(Materiaal om getoonde onderdelen te vinden)

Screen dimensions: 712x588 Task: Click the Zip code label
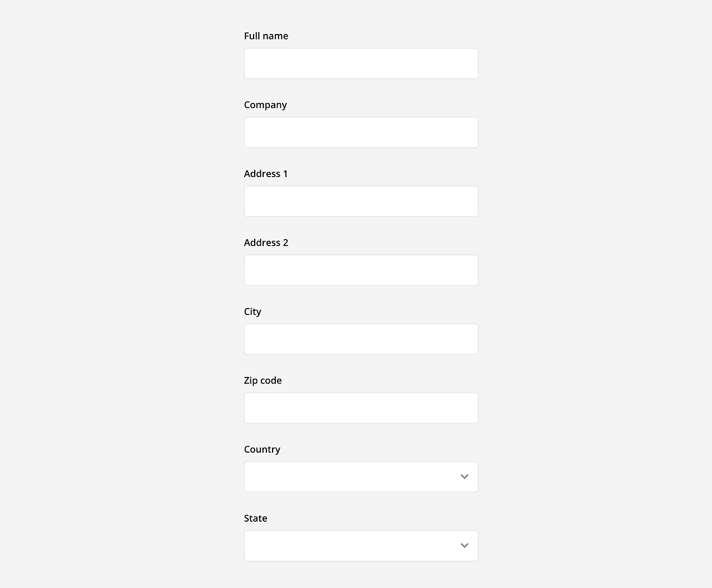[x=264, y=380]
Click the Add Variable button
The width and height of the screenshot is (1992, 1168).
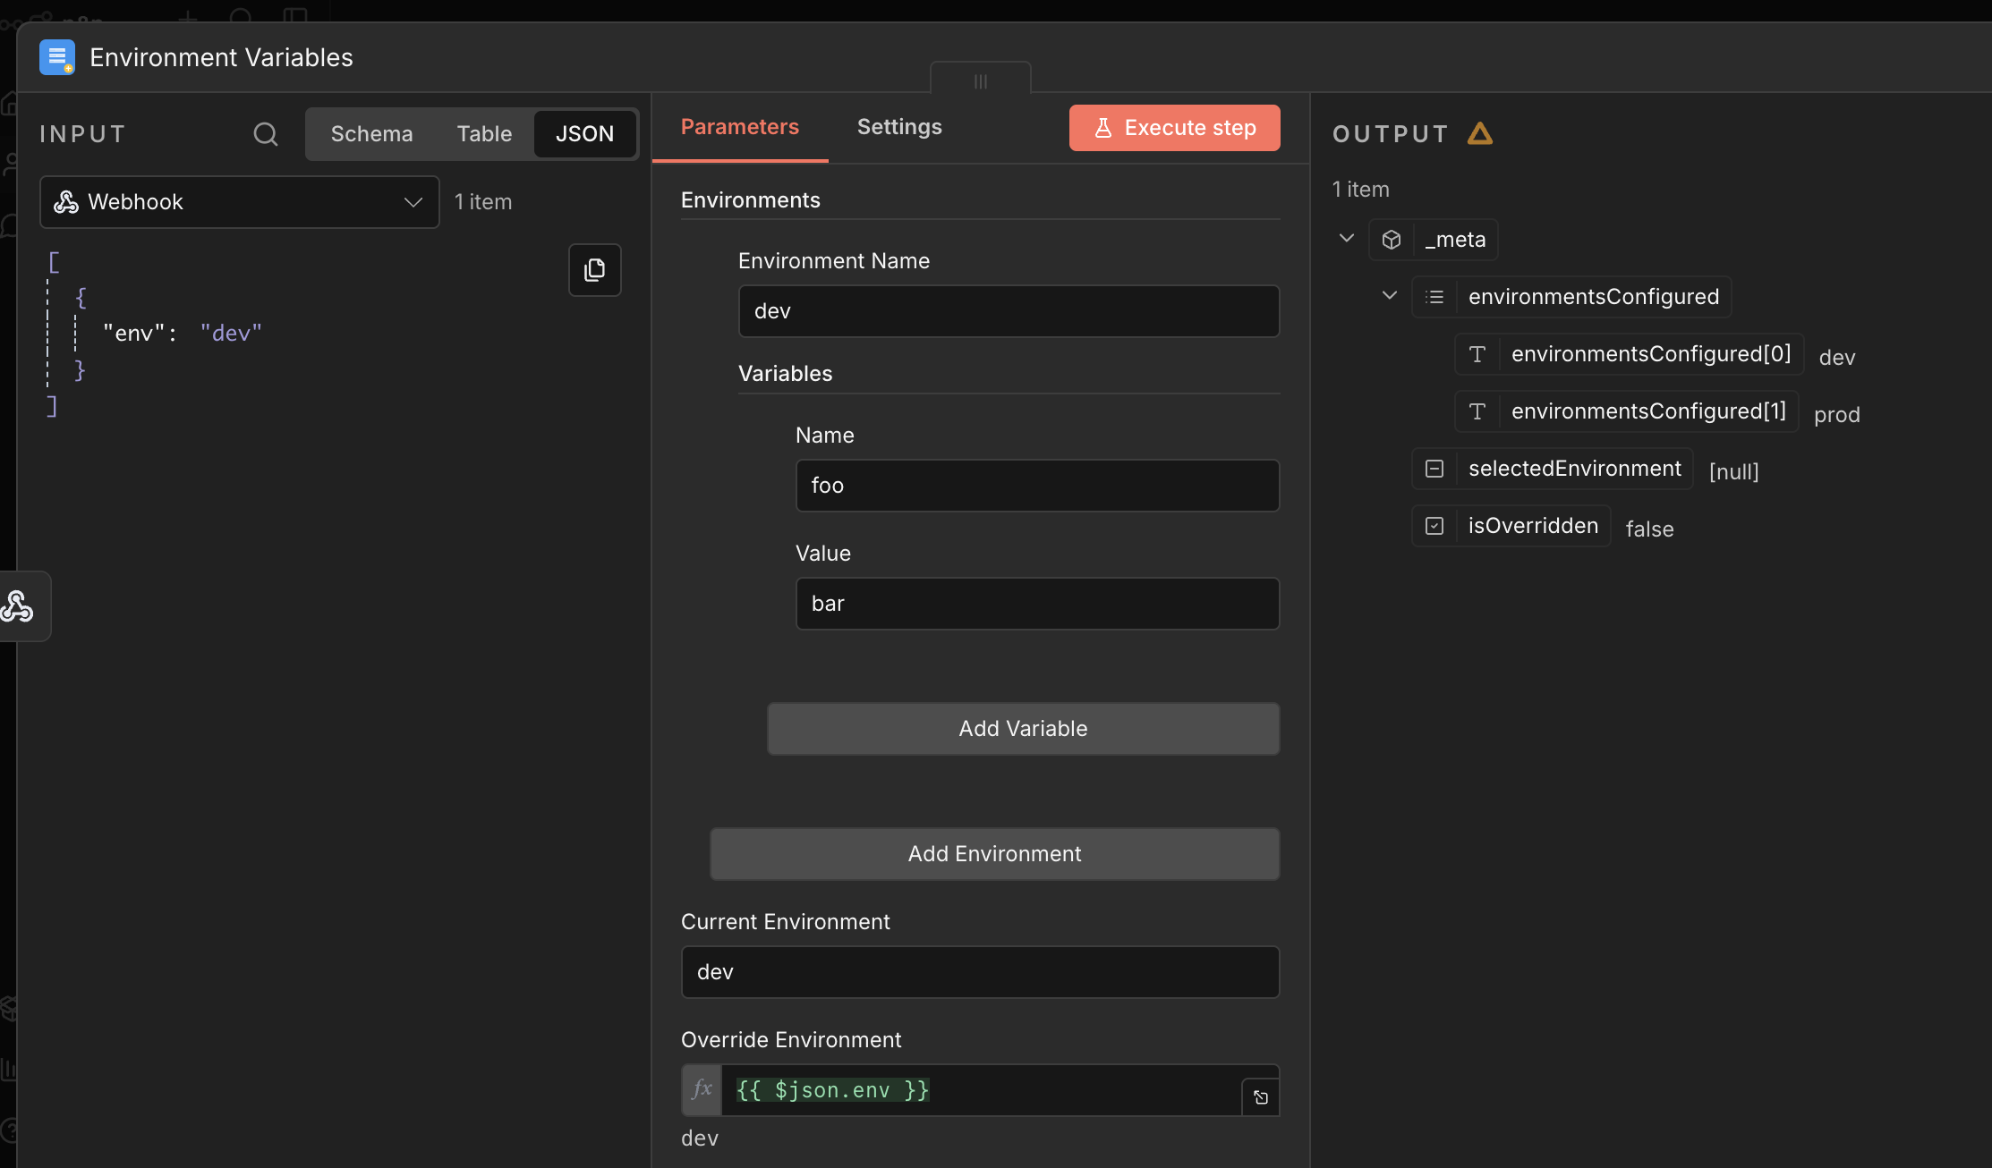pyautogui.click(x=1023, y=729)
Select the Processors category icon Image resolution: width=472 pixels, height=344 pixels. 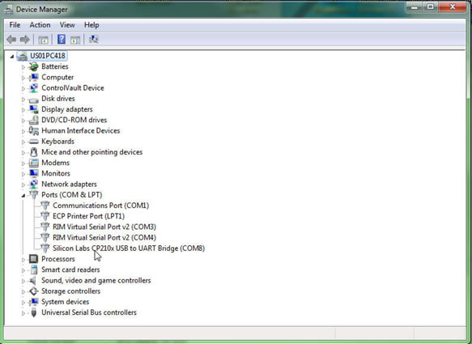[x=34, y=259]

Jouw opdracht: Ruil "Add Variable" in voor "New Variable" in het materiaal vanaf het begin tot en met de regel met "pyautogui.click(x=1023, y=729)", en geef alleen die regels verder ongewijzigd terug. Laat de plaatjes weg.

Antwoord:
Screen dimensions: 712x588 Task: Click the Zip code label
[x=264, y=380]
Click the New Variable button
The width and height of the screenshot is (1992, 1168).
pyautogui.click(x=1023, y=729)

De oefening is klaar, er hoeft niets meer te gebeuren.